Duncan's short life was to take a turn for the worse from then on. On February 9, 1867, he and another midshipman were court-martialled for disobedience of the Commander-in-Chief's Standing Order by breaking into the Naval Yard at Bermuda after 11 pm, after they had been previously refused admittance by the Warder at the main gate for not having a pass. Both admitted their guilt and were sentenced to be dismissed from the service. There is some speculation that there was more to this to warrant such a harsh penalty.

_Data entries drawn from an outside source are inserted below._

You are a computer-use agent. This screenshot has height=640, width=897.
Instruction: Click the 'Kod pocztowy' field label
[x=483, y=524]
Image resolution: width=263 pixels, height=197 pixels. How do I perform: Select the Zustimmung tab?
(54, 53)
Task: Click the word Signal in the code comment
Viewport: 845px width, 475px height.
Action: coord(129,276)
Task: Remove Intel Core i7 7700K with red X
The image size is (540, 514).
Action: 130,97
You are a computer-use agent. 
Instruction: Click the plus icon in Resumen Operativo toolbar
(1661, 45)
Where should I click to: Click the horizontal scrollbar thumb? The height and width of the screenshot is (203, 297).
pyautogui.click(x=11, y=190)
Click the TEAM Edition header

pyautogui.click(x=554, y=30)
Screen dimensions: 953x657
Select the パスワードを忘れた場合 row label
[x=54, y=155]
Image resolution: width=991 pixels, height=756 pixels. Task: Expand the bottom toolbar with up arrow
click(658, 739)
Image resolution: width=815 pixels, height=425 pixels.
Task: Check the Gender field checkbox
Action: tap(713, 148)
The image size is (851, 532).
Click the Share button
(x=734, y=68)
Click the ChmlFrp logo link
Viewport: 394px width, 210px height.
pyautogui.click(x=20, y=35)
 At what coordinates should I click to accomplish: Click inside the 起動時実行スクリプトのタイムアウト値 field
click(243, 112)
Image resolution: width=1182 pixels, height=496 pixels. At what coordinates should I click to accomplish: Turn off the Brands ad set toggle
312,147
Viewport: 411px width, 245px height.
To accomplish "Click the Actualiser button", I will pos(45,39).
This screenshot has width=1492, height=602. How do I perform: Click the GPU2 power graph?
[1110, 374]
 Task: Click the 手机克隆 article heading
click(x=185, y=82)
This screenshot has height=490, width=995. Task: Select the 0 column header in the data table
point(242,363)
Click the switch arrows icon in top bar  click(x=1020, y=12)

The disgrace of this was too much to bear for Boyes and he began to suffer tremendously from fits of depression and began drinking heavily. For the sake of his health he went to New Zealand to work with his brother on his sheep station, but the scandal appears to have followed him, for he was to suffer a complete nervous breakdown and he committed suicide by jumping from the window of a house on January 26, 1869 at Dunedin, aged 22 years 2 months. On his death certificate, the cause was listed as delirium tremens.
He was buried locally in the Dunedin Southern Cemetery with a stone at his head and feet, though on May 4, 1954 the Dunedin branch of the Royal New Zealand Returned Services' Association (RSA), in consequence of his VC, reburied him in the servicemen's section of Andersons Bay Cemetery.
Boyes' grave/memorial headstone is at Andersons Bay Cemetery, New Zealand, Anglican Southern Section. Block 6. Plot 24.
The original grave exists still in the southern cemetery, though looking quite weathered and scruffy.